# Exercise objective
Below are the records; give again exactly the lines that run from the one with "You are a computer-use" through the last line.

[Opening Given data section]

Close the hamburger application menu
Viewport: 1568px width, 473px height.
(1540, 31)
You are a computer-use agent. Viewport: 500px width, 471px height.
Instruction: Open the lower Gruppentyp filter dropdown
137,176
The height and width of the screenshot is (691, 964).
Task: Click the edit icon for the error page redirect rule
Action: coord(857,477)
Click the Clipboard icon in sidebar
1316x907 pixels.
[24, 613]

[Closing Given data section]

# Answer to this task
You are a computer-use agent. Viewport: 500px width, 471px height.
Instruction: Open the lower Gruppentyp filter dropdown
137,176
The height and width of the screenshot is (691, 964).
Task: Click the edit icon for the error page redirect rule
Action: coord(857,477)
Click the Clipboard icon in sidebar
1316x907 pixels.
[24, 613]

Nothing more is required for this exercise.